1. M. et Mme F... sont propriétaires de deux ensembles immobiliers à Saint-Béat (Haute-Garonne). Le premier, situé au n° 256 rue de Langlade, est constitué par une maison de trois niveaux et demi en bordure de route sur la parcelle B n° 442, et par la parcelle B n° 1298 occupée par un jardin et une petite maison dite " chartreuse ". Le second, au n° 259 rue de Langlade, sur les parcelles B nos 437 et 477, est un immeuble de quatre niveaux divisé en quatre logements. Ayant constaté des désordres qu'ils attribuaient à la réalisation des travaux de percement du tunnel de déviation de la route nationale n° 125 réalisés au début de l'année 2014 sous la maîtrise d'ouvrage de l'Etat, M. et Mme F... ont saisi le juge des référés du tribunal administratif de Toulouse d'une demande d'expertise, à laquelle il a été fait droit par une ordonnance du 7 octobre 2016. Dans son rapport daté du 3 octobre 2017, l'expert a conclu que les désordres avaient pour cause des dépassements des seuils absolus de vibrations enregistrés lors de certains tirs de mines nécessaires au creusement de la galerie de secours Nord du tunnel entre avril et mai 2014, et a évalué les préjudices à 33 000 euros, dont 30 000 euros pour les travaux de remise en état et 3 000 euros au titre des pertes de loyers. Estimant cette évaluation insuffisante, M. et Mme F... ont sollicité 65 850 euros dans leur réclamation préalable du 20 novembre 2017, et en l'absence de réponse, ont saisi le tribunal administratif de Toulouse d'une demande de condamnation de l'Etat à leur verser une indemnité de 89 450 euros, avec intérêts à compter du 30 mars 2018 et capitalisation.

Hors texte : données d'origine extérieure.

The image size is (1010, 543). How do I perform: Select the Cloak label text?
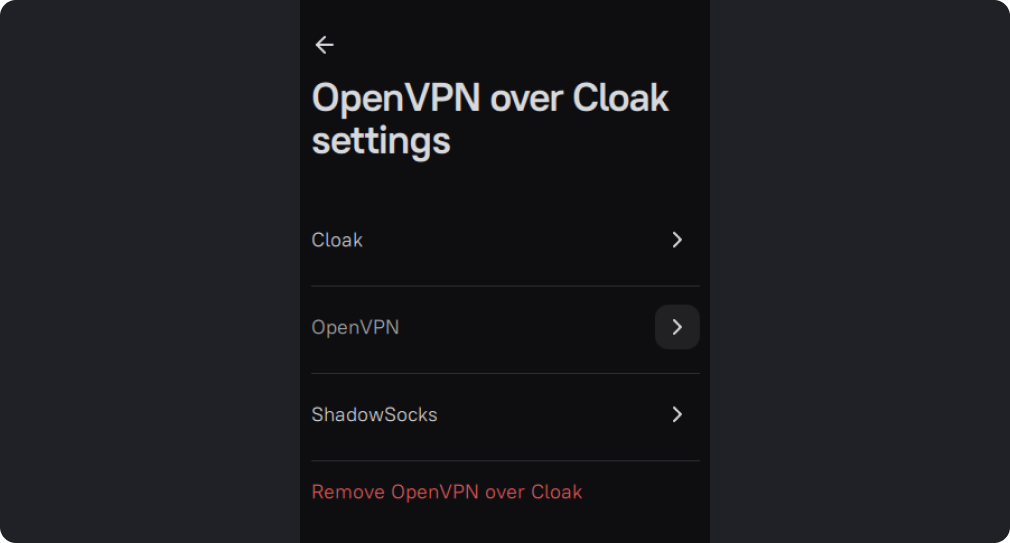pyautogui.click(x=337, y=240)
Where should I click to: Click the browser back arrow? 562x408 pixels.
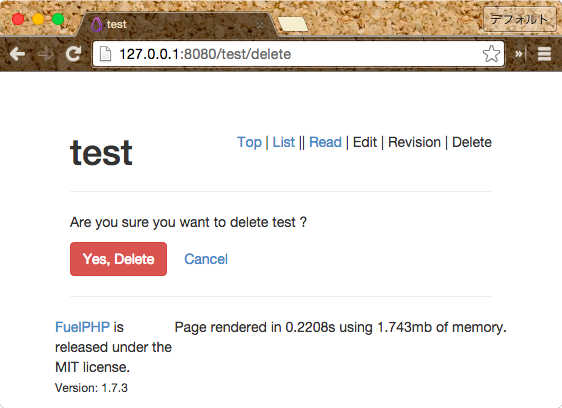point(18,54)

Ils ont obtenu une provision

de 33 000 euros par ordonnance du juge des référés du 26 novembre 2018. Par un jugement

du 17 octobre 2019, le tribunal a condamné l'Etat à leur verser une indemnité de 28 100 euros, avec intérêts à compter du 30 mars 2018 et capitalisation à compter du 30 mars 2019, a mis les frais d'expertise de 8 908,09 euros à la charge de l'Etat, et a condamné solidairement les sociétés Guintoli, Soletanche Bachy France, Soletanche Bachy Tunnels et Impresa Pizzarotti à garantir l'Etat des condamnations prononcées à son encontre. M. et Mme F... relèvent appel de ce jugement en tant qu'il n'a pas fait droit à l'intégralité de leur demande indemnitaire.

Sur la responsabilité :

2. L'Etat ne conteste pas sa responsabilité, retenue par les premiers juges à raison

des dommages causés par les travaux publics de déviation de la route nationale n° 125

aux propriétés de M. et Mme F..., qui ont la qualité de tiers.

Sur les préjudices :

En ce qui concerne les travaux de remise en état :

3. La nature des travaux retenus par l'expert, relatifs à la reconstruction de murs de

soutènement, à des reconstitutions de soutènements en pierre, au changement d'un poteau, au scellement d'une douche, à l'habillage de deux linteaux, et à des reconstitutions ou réfections de cloisons, de plafonds et de carrelages, n'est pas contestée. Leur coût a été évalué

à 30 000 euros TTC au regard des deux devis fournis par M. et Mme F.... Contrairement à ce qu'affirment les requérants, l'expert n'a pas écarté une partie du devis de la société Gallart Bâtiment au motif que cette entreprise réalise plus de 5 millions d'euros de chiffre d'affaires annuel, mais s'est borné, en réponse à un dire, à indiquer qu'une moyenne des chiffrages des deux devis ne lui semblait pas envisageable compte tenu de la trop grande différence entre les coûts pratiqués par un artisan et une grande entreprise. En se bornant à affirmer

que l'EURL B..., qui a établi à leur demande l'autre devis détaillé, réaliserait " surtout des ouvrages en ferronnerie et des sculptures " et n'aurait pas souscrit de garantie décennale, les requérants ne démontrent pas que les coûts retenus par l'expert en se référant tantôt à l'un, tantôt à l'autre de ces devis seraient sous-évalués. L'aggravation alléguée des désordres, ayant conduit M. et Mme F... à solliciter au titre des travaux de remise en état une somme de 45 000 euros dans leur demande préalable du 20 novembre 2017 puis de 60 000 euros devant le tribunal, n'est justifiée par aucune preuve. Par suite, les requérants, qui reprennent devant la cour l'argumentation développée devant les premiers juges, ne contestent pas utilement le coût des travaux fixé à 30 000 euros par le tribunal sur la base de l'expertise.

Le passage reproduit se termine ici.